Exercise A » In the forum thread about pbzip2 and pigz, how long does writing the LP model to an MPS file with JuMP.write_to_file take?

Document »
= = = = = = =

Parallel bzip2 ang gzip: pbzip2 and pigz

Stuart_Rogers · September 11, 2022, 7:53pm

Do JuMP’s write_to_file and read_from_file use pbzip2 and pigz, parallel implementations of bzip2 and gzip, when writing or reading models stored in .bz2 and .gz compressed files?

https://jump.dev/JuMP.jl/stable/reference/models/#JuMP.write_to_file

https://zlib.net/pigz/

miles.lubin · September 11, 2022, 8:35pm

No, JuMP uses GitHub - JuliaIO/CodecZlib.jl: zlib codecs for TranscodingStreams.jl. and GitHub - JuliaIO/CodecBzip2.jl: A bzip2 codec for TranscodingStreams.jl., which in turn use the standard zlib and libbzip2.

Stuart_Rogers · September 11, 2022, 9:01pm

pbzip2 and pigz ought to be much faster than bzip2 and gzip since they utilize multiple cores through multithreading. Are there plans for TranscodingStreams.jl to use pbzip2 and pigz instead?

odow · September 11, 2022, 9:12pm

No plans. Is the speed of writing our your file a bottleneck?

GunnarFarneback · September 12, 2022, 8:44am

For what it’s worth, gzip decompression is not very amenable to parallellization. (Compression is a different story.)

Stuart_Rogers · September 12, 2022, 6:54pm

My workflow is:

Construct the LP model in JuMP: 37 minutes.
Write the LP model to a MPS file using JuMP.write_to_file: 100 minutes.
Using 24 threads, presolve with PaPILO, solve with PDLP (1e-4 relative tolerance), postsolve with PaPILO: 145 minutes (PDLP takes 140 minutes to solve the presolved model).

Writing the MPS file takes 35% of the overall time. Writing a compressed MPS.GZ file takes about the same amount of time, but the compressed MPS.GZ file (1.2 GB) is 11% the size of the uncompressed MPS file (11 GB).

For another similarly-sized LP model, step 3 takes 50 minutes, so that writing the MPS file takes 53% of the overall time.

GunnarFarneback · September 12, 2022, 8:14pm

Have you profiled where the time is spent in step 2?

The only way to spend 100 minutes writing 11 GB (that’s 1.8 MB per second) is to have a very slow network disk but in that case the compressed writing should only require 11 minutes and spending 89 minutes compressing 11 GB of data sounds like entirely the wrong order of magnitude, even if it’s single-threaded.

My gut feeling is that writing or compressing+writing takes up a few minutes and the rest is spent on something else but I have no insights in the code so I can’t even guess what that might be. Profiling is the only way to find out where the time truly is spent.

= = = = = = =

(Rows on where targets appear)
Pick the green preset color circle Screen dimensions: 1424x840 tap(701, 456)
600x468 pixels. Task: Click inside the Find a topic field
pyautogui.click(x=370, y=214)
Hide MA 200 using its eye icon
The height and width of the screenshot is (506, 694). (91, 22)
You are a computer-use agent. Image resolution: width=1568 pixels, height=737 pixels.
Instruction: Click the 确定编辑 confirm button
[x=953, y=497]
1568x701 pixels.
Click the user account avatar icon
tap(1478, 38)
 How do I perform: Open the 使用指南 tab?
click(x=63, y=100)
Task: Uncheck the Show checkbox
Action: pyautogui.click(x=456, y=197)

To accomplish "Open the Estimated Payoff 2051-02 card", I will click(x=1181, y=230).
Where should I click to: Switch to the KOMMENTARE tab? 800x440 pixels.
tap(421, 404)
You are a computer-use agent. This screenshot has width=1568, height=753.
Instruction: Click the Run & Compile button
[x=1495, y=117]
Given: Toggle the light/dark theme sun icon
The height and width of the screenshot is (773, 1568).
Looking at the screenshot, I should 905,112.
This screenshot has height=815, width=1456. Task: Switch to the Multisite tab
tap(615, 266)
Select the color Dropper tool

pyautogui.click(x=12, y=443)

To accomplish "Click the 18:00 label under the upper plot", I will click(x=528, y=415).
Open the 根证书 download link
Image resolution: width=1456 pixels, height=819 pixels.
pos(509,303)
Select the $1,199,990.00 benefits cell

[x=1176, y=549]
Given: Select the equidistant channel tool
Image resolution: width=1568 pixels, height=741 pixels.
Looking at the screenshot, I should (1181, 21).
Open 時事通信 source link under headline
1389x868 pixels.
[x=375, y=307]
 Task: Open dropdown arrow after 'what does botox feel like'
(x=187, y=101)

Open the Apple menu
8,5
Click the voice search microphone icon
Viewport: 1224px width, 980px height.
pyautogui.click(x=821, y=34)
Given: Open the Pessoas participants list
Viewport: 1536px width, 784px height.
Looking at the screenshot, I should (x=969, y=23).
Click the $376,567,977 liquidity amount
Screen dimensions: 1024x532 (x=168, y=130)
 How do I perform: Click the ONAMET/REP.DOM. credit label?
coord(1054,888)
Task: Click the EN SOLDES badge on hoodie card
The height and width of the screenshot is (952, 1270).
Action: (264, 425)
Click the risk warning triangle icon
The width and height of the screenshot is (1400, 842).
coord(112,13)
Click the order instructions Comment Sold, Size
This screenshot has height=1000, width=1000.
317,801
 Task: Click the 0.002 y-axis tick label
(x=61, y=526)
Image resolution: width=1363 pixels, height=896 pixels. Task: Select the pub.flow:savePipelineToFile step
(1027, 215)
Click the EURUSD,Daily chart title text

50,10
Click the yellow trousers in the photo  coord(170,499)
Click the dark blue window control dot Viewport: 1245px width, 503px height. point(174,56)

= = = = = = =

Exercise B » Repeat the records verbatim, everything from the line containing "Given: Toggle the light/dark theme sun icon" down to the line containing "pos(509,303)".

Full response A » 100 minutes.

Full response B »
Given: Toggle the light/dark theme sun icon
The height and width of the screenshot is (773, 1568).
Looking at the screenshot, I should 905,112.
This screenshot has height=815, width=1456. Task: Switch to the Multisite tab
tap(615, 266)
Select the color Dropper tool

pyautogui.click(x=12, y=443)

To accomplish "Click the 18:00 label under the upper plot", I will click(x=528, y=415).
Open the 根证书 download link
Image resolution: width=1456 pixels, height=819 pixels.
pos(509,303)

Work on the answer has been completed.